- Data section
┌──

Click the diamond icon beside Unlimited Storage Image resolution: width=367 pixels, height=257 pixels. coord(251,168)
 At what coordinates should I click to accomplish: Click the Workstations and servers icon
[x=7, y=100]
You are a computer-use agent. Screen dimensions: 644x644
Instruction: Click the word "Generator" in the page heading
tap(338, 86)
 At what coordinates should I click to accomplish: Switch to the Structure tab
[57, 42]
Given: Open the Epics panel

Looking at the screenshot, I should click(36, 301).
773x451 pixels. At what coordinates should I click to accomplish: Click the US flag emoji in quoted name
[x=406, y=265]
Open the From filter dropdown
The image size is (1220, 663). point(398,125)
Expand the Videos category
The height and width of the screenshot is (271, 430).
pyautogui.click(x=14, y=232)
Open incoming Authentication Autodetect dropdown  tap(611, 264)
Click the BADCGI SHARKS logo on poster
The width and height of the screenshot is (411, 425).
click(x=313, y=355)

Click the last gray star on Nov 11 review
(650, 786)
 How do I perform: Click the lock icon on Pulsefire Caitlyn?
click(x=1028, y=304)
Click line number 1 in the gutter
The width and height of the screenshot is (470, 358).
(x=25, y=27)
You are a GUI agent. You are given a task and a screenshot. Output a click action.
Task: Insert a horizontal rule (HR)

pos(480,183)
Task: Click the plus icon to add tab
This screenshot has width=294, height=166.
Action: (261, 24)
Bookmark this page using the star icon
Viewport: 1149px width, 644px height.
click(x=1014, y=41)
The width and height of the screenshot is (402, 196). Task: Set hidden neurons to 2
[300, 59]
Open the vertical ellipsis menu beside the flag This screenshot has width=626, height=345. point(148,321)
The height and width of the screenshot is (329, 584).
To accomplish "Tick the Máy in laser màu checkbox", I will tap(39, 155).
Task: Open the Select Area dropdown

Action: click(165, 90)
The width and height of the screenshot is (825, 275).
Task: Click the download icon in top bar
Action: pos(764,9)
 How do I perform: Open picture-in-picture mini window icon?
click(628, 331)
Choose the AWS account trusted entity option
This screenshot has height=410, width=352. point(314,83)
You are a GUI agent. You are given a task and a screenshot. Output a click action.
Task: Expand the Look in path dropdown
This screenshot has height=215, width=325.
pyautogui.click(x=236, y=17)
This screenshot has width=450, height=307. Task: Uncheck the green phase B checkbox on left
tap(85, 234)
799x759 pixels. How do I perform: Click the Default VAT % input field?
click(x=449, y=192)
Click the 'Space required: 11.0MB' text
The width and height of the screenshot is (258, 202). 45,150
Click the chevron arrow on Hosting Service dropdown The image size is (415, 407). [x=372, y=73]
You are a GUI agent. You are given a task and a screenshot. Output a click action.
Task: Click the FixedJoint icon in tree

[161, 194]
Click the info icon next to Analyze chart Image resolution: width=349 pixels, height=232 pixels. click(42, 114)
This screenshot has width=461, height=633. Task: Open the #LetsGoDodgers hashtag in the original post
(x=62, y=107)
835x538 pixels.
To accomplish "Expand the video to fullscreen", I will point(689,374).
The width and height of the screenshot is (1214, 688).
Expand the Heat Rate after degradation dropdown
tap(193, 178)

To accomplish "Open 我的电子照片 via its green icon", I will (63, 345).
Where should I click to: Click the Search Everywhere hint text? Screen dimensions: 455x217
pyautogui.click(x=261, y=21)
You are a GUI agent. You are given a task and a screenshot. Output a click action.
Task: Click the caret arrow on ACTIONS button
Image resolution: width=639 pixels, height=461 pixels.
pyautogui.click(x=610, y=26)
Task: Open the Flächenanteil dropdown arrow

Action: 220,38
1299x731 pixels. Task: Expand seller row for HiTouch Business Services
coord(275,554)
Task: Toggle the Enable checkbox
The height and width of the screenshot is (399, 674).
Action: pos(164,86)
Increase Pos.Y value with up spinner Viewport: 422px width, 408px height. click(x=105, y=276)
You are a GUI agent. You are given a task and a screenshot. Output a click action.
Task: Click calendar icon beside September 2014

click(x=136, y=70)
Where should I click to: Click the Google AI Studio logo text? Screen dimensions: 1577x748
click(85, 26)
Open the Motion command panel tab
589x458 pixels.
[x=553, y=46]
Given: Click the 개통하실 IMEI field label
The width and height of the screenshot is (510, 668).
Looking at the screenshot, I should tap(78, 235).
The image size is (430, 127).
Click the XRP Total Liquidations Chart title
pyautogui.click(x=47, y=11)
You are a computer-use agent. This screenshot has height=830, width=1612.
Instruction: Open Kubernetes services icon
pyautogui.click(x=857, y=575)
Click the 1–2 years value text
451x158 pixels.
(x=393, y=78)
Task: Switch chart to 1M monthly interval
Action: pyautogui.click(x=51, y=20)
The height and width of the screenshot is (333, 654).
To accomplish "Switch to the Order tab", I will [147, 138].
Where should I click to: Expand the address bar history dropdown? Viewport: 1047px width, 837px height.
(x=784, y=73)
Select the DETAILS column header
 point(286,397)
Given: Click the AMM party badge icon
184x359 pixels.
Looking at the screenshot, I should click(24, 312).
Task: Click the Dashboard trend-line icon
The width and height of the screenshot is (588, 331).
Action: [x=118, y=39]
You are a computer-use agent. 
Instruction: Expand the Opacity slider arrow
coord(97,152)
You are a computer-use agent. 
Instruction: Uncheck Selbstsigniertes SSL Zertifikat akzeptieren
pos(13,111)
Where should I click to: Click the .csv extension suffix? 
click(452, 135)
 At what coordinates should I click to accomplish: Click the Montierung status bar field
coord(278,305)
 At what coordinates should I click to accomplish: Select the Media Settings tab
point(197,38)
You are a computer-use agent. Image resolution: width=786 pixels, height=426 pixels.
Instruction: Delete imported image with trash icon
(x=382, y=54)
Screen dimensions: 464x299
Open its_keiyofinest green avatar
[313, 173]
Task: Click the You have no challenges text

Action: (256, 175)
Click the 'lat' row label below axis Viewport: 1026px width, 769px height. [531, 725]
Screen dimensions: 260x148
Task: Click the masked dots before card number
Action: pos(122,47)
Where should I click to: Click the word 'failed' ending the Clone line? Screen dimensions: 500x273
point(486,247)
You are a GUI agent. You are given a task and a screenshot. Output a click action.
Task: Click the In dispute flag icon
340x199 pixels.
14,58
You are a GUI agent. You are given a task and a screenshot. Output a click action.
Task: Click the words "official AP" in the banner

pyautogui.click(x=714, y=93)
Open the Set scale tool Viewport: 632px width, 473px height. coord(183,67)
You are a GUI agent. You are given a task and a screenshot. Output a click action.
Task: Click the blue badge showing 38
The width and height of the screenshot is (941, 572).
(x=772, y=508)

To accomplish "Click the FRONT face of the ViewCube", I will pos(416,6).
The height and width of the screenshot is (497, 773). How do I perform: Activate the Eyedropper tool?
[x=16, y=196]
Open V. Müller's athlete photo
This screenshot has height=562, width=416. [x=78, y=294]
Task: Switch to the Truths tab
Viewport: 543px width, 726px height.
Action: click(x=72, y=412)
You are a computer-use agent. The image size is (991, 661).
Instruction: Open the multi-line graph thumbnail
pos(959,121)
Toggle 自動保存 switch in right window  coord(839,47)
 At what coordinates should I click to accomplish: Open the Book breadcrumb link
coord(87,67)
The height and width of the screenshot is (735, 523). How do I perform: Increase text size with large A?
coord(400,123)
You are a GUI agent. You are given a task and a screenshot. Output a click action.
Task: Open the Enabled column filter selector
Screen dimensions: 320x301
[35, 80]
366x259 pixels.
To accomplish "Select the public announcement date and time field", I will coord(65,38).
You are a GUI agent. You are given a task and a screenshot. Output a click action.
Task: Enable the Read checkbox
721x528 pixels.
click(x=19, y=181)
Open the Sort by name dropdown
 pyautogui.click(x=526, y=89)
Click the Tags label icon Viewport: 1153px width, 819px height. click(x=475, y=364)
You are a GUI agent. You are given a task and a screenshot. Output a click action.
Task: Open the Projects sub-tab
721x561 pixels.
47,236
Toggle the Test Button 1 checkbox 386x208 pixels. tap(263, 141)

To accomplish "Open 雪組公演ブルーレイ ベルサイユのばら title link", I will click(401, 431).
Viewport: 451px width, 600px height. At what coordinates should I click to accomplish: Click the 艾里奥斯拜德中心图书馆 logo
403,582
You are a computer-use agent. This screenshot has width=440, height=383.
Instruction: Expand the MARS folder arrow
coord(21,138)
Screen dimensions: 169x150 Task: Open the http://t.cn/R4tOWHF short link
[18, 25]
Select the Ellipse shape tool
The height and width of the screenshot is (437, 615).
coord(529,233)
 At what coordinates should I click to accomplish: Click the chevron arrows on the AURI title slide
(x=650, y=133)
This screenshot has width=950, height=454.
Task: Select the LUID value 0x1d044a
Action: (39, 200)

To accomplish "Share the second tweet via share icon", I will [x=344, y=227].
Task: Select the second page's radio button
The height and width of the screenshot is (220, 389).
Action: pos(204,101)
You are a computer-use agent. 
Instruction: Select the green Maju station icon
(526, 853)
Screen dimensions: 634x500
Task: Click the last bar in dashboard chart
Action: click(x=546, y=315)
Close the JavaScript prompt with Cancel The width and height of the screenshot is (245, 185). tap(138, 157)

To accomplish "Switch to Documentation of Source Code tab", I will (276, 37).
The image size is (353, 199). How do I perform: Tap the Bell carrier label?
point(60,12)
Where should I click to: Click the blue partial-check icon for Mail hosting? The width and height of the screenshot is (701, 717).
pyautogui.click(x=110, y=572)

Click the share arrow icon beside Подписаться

└──

- The problem
Could you show every line of the material that includes the string "share"?

- Answer box
To accomplish "Share the second tweet via share icon", I will [x=344, y=227].
Click the share arrow icon beside Подписаться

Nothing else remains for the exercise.